### Source excerpt:
________________________
After doing some deep debugging I am seeing the following in the MDS log 
on node B.  This is when the CPND_EVT_ND2ND_CKPT_ACTIVE_SYNC is sent 
from the active replica on node A to the replica on node B. The sync 
message never gets up to the CPND layer on node B because it is dropped.

This is with 10k sections, each section 1k.

Jan  7 21:32:32.772347 <1789648919> ERR    |MDTM: Frag recd is not next 
frag so dropping adest=<0x010010023922604c>
Jan  7 21:32:32.772399 <1789648919> ERR    |MDTM: Message is dropped as 
msg is out of seq TRANSPOR-ID=<0x010010023922604c>

I've turned on MDS debug on node B, and the packet being sent over is 
gigantic.  It starts failing at fragment number 2703.  The next fragment 
that comes in is 2707, then 2722.  The last fragment that comes in is 7444.

I've done a cursory look at the hardware stats, and nothing is being 
rate-limited or dropped.

I'm going to take a deeper look at this, but I'm mentioning it in case 
it rings any bells.  I am using TIPC as the transport.

Alex

On 01/07/2014 07:24 AM, Alex Jones wrote:
> AVM,
>
>     I get SA_AIS_ERR_TIMEOUT even when I pass SA_TIME_END as the 
> timeout value.  Is this not a bug?  the synchronous CheckpointOpen 
> call doesn't work at all in this scenario.  It never succeeds.
>
>     I can reproduce the problem with 
> sectionCreationAttributes.expirationTime set to SA_TIME_ONE_DAY.
>
>     You should be able to reproduce the problem with the code I sent 
> in the last e-mail.
>
> Alex
>
> On 01/06/2014 10:31 PM, A V Mahesh wrote:
>> Hi Alex,
>>
>> CheckpointOpen call failing with SA_AIS_ERR_TIMEOUT   NOT a bug , it 
>> is expected if you pass  less time out value `timeout = 1000000000`
>> to saCkptCheckpointOpen(....,timeout ...) call ,when ckpt has very 
>> large data/section. just increasing timeout will avoids the 
>> SA_AIS_ERR_TIMEOUT.
________________________
Some items:
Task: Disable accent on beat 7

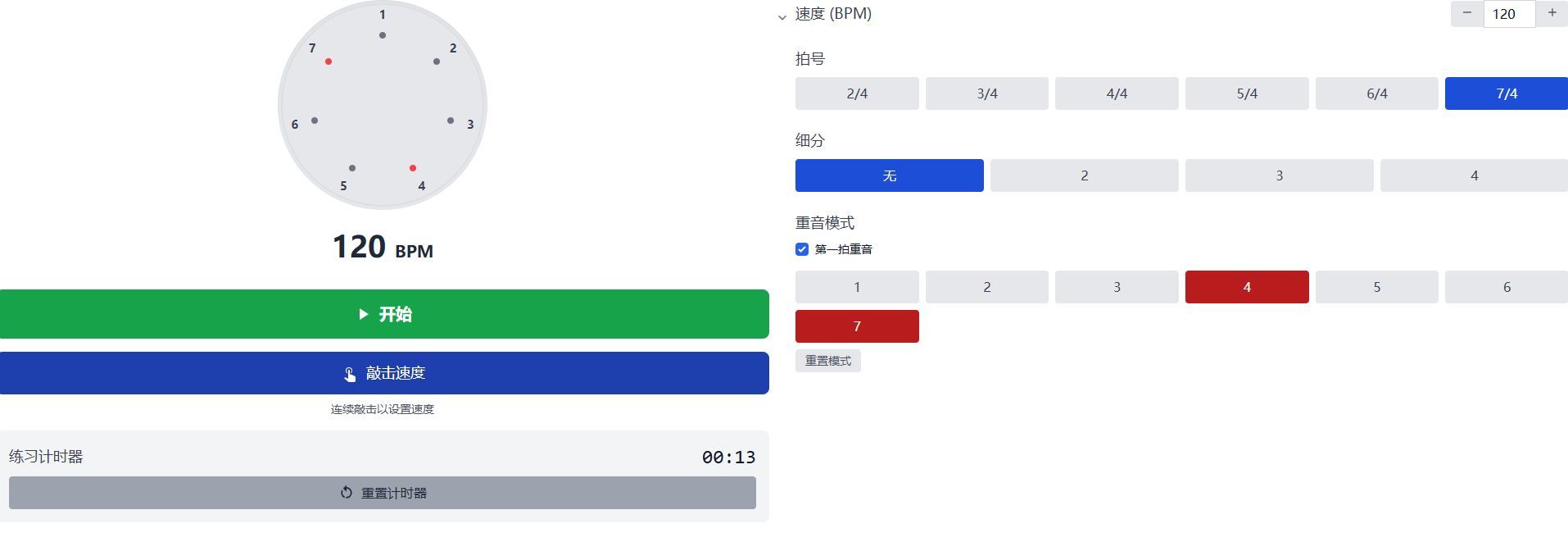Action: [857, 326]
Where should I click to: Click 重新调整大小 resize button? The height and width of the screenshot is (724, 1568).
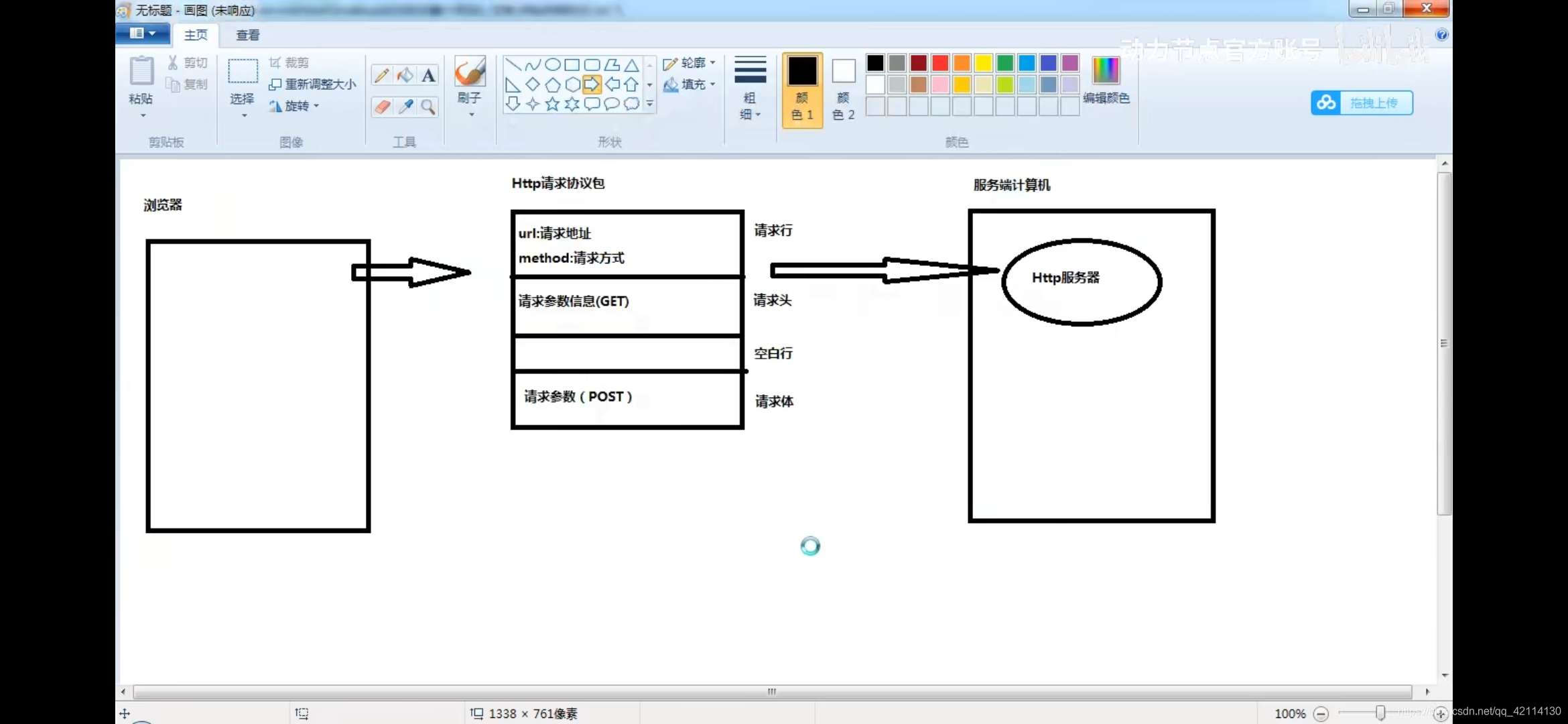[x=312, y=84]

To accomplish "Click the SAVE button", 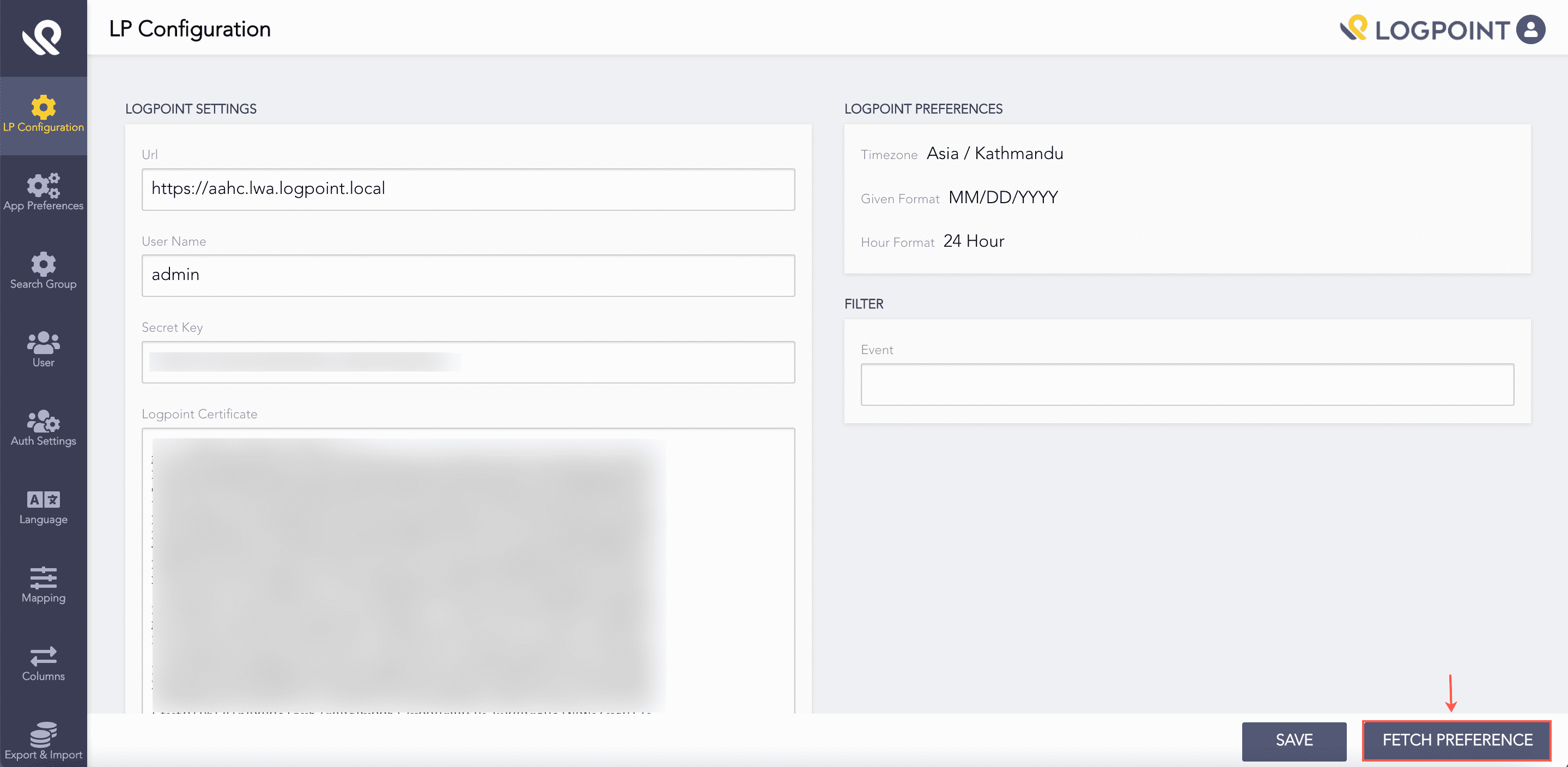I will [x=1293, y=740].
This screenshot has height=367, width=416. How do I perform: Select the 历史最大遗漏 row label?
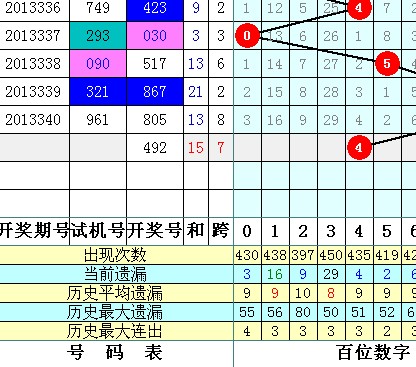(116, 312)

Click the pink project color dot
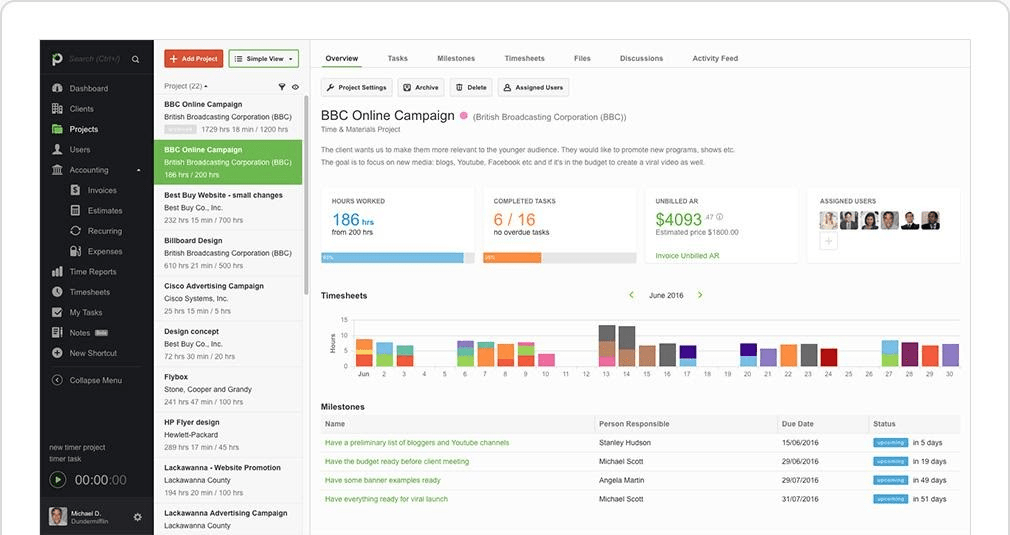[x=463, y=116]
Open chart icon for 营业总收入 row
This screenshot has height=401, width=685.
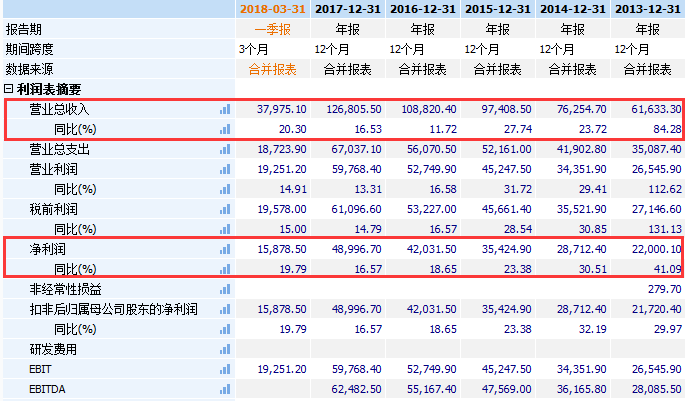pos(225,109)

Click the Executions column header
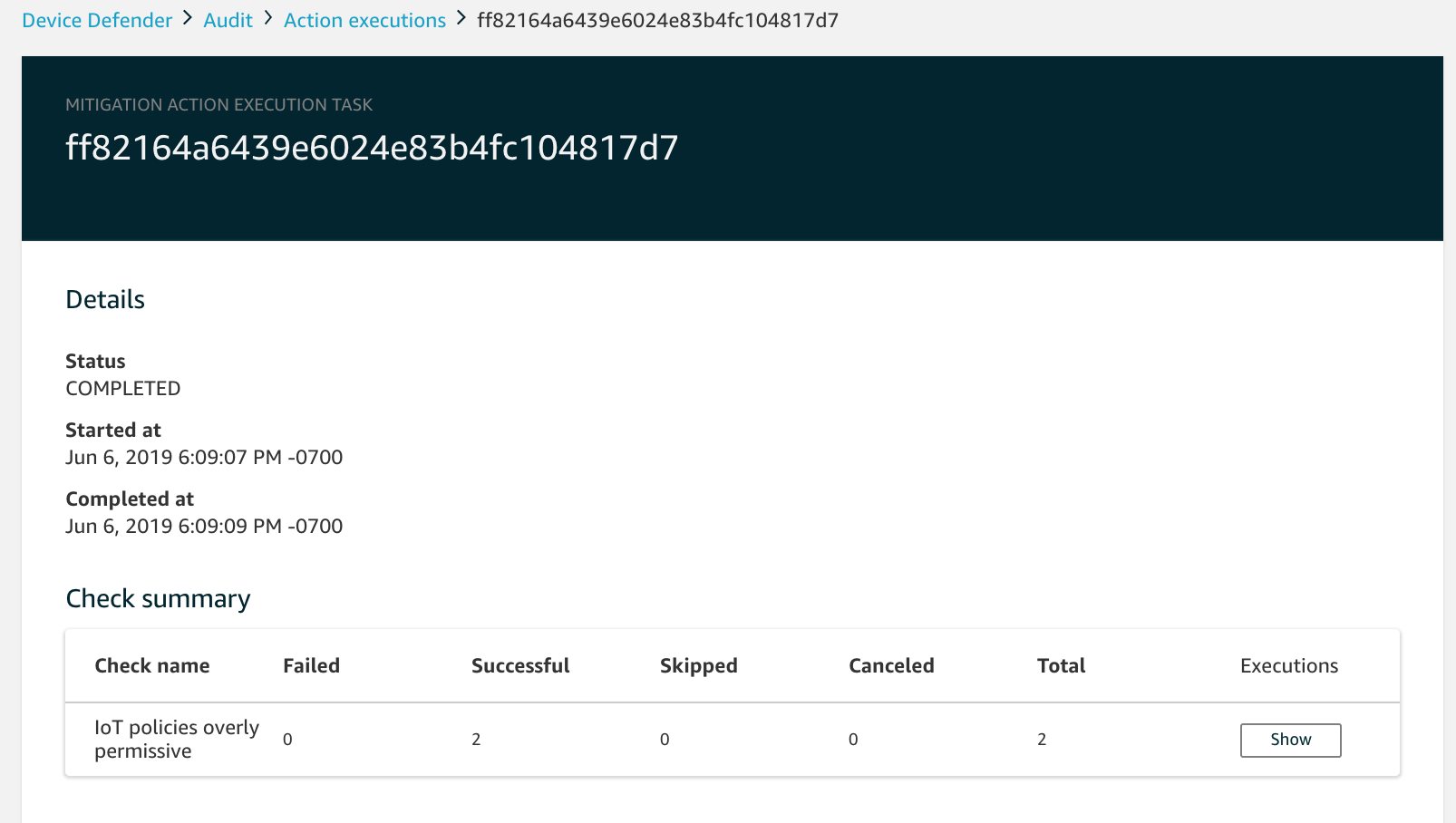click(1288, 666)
________________________
### Challenge:
In the checkpoint debugging thread, at which fragment number does the transfer start failing?

### Output:
Fragment number 2703.